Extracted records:
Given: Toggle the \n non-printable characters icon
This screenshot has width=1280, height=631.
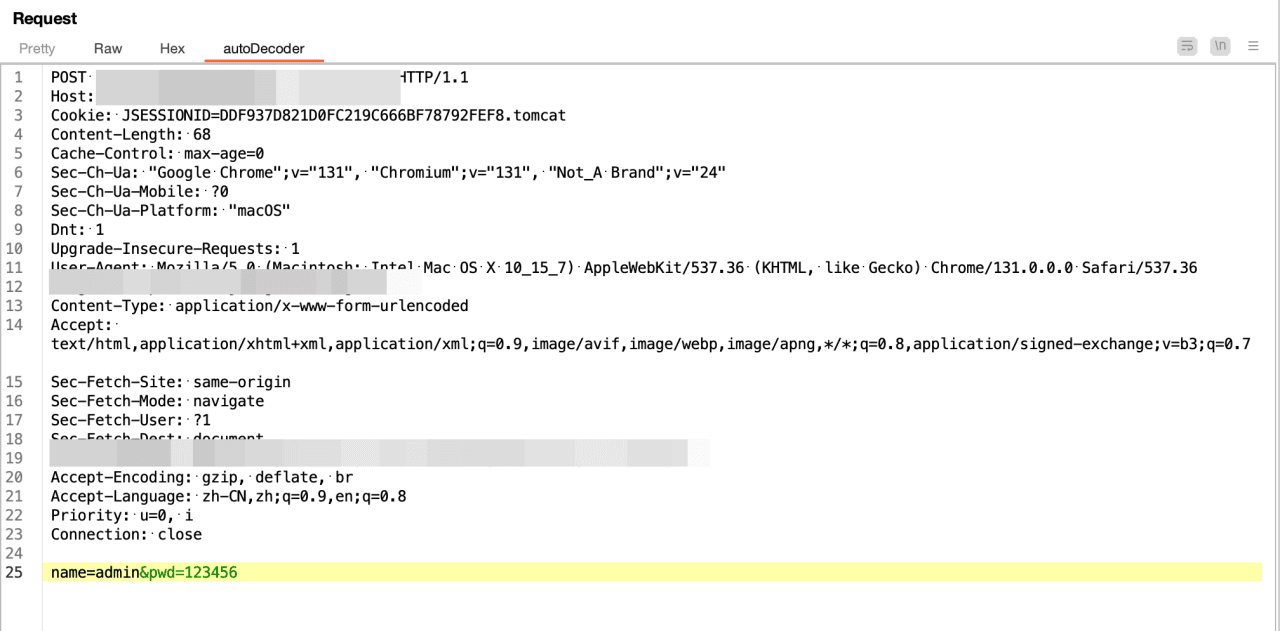Looking at the screenshot, I should [1220, 46].
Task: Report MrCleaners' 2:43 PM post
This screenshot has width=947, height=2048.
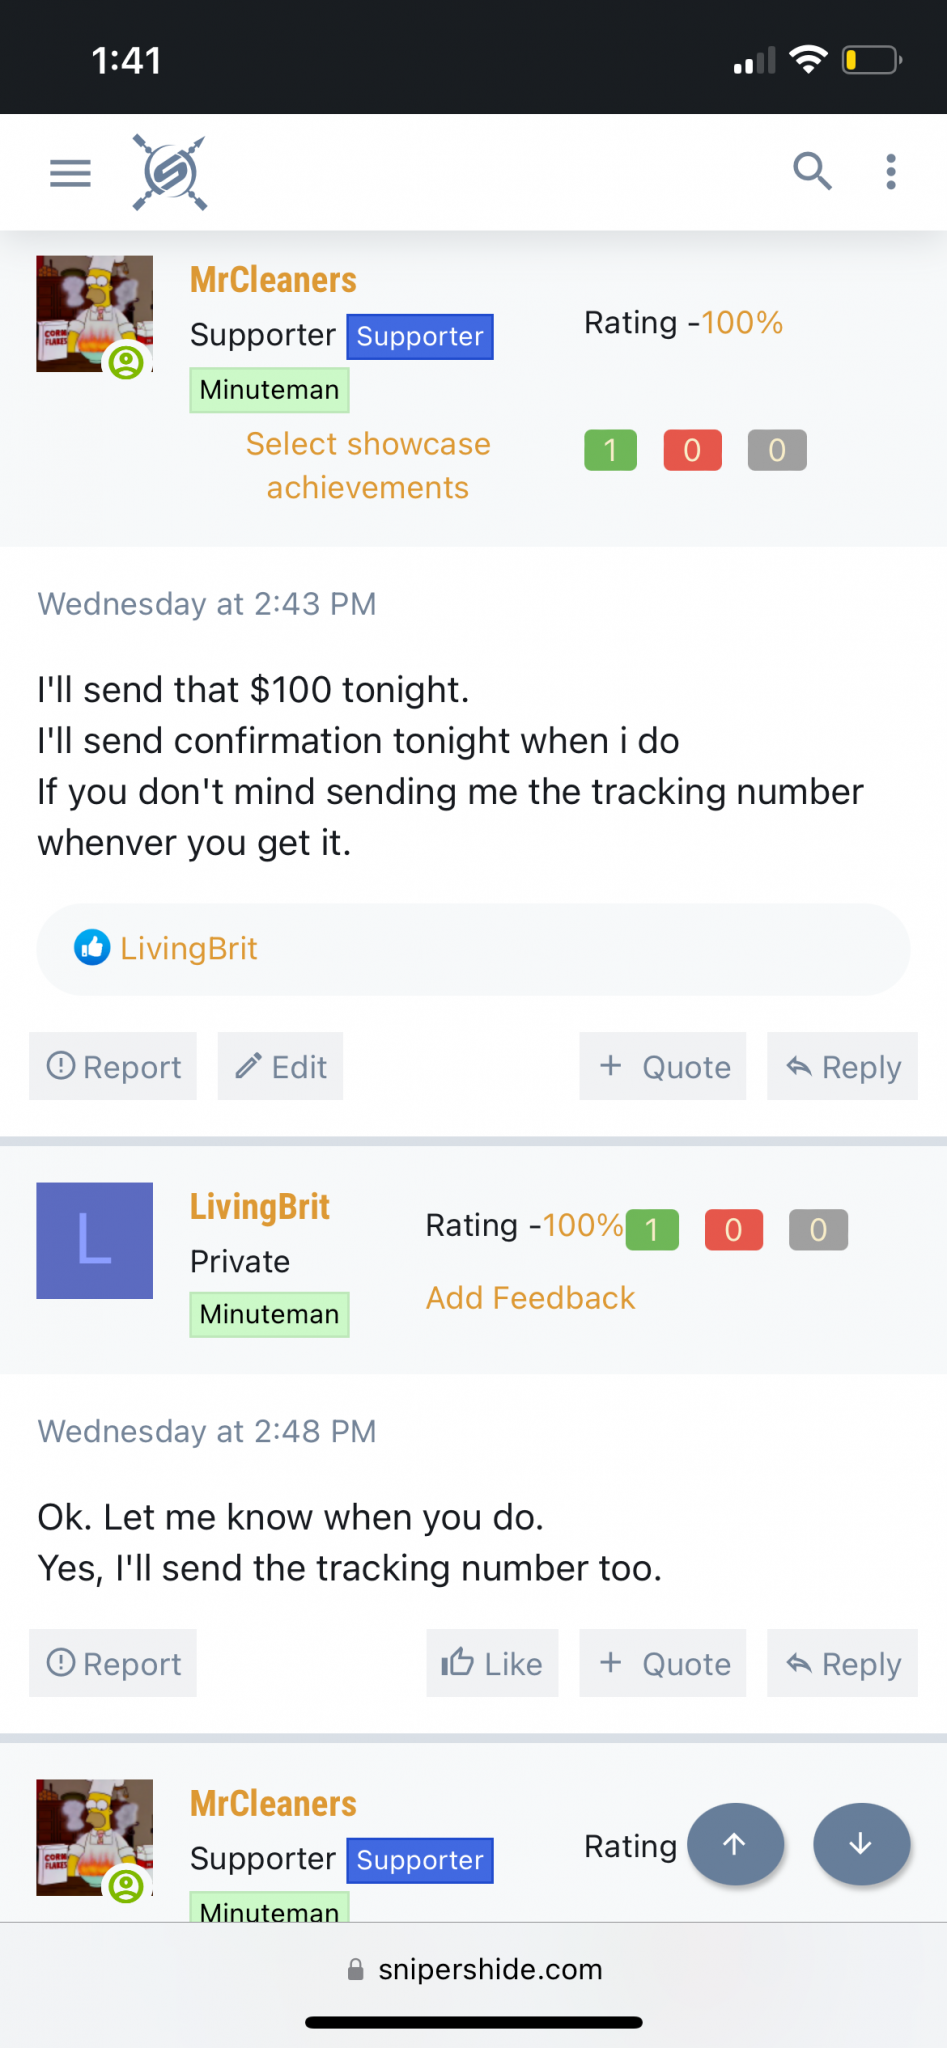Action: pyautogui.click(x=113, y=1067)
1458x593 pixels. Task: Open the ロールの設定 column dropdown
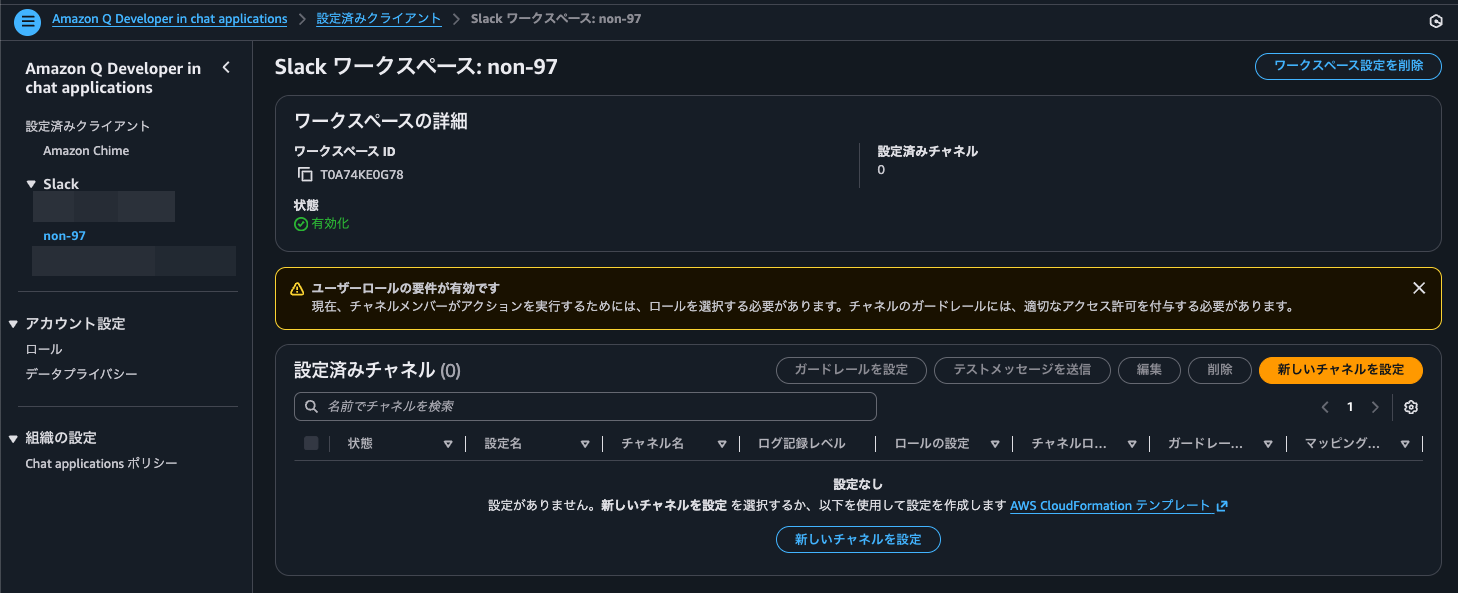(x=995, y=443)
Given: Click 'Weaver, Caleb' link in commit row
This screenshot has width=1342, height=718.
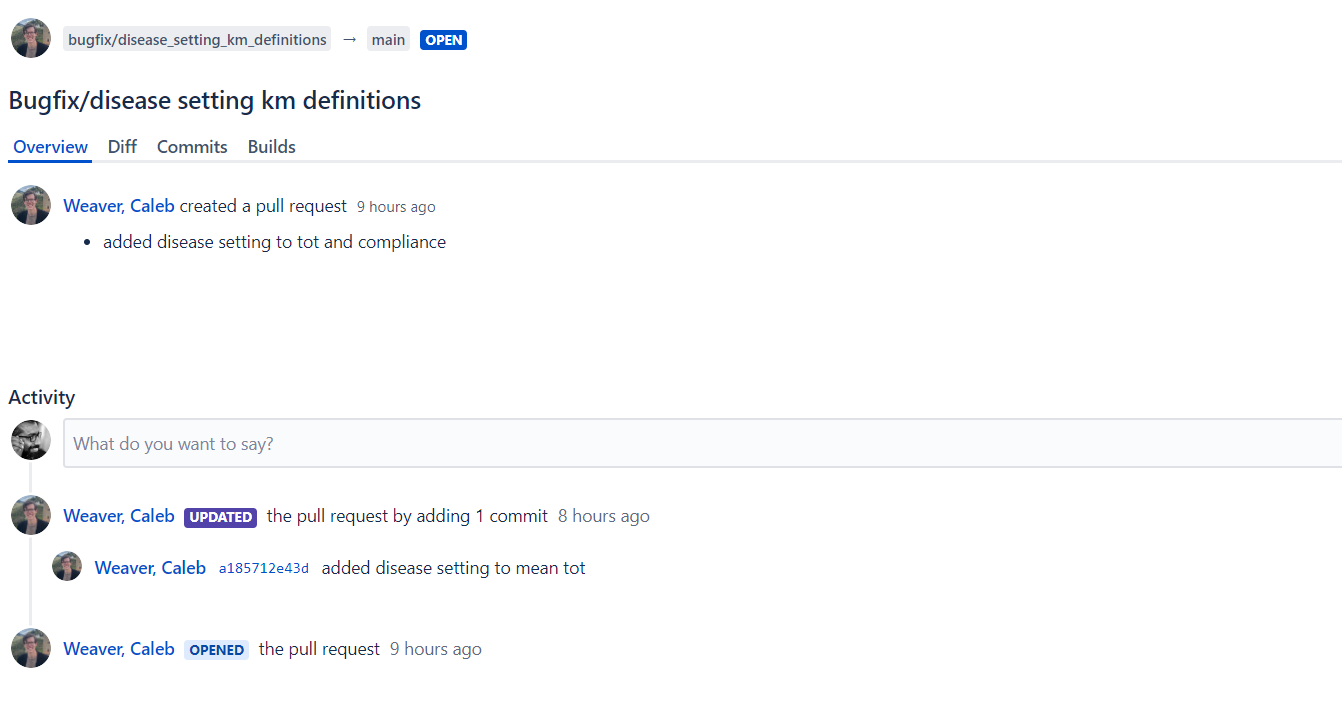Looking at the screenshot, I should [150, 568].
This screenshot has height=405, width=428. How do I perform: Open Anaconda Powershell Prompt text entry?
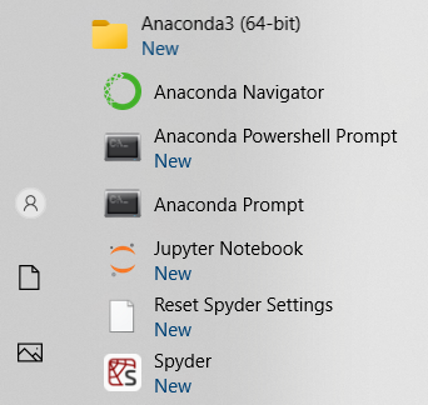pos(275,136)
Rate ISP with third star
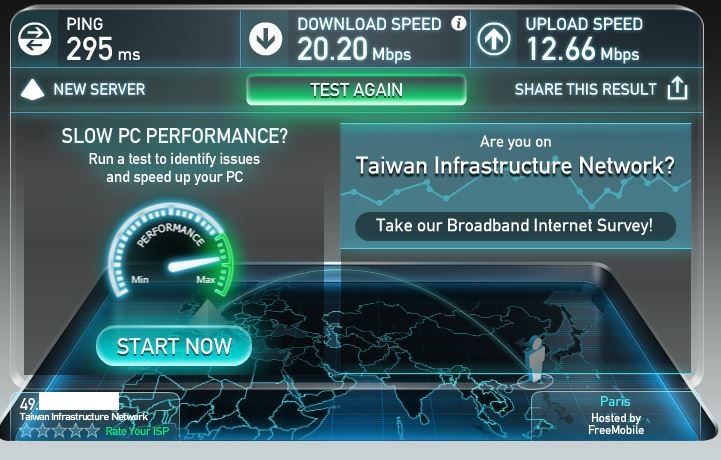 [59, 431]
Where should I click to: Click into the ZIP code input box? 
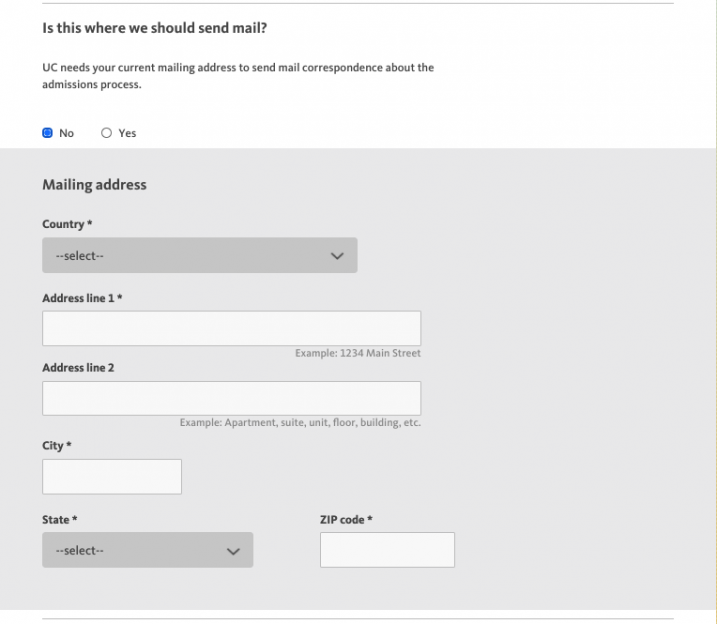click(387, 550)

Your task:
Show, from the entries above, every line that includes the string "Given".

Response area:
Given: Toggle the \n non-printable characters icon
Given: Click 'Weaver, Caleb' link in commit row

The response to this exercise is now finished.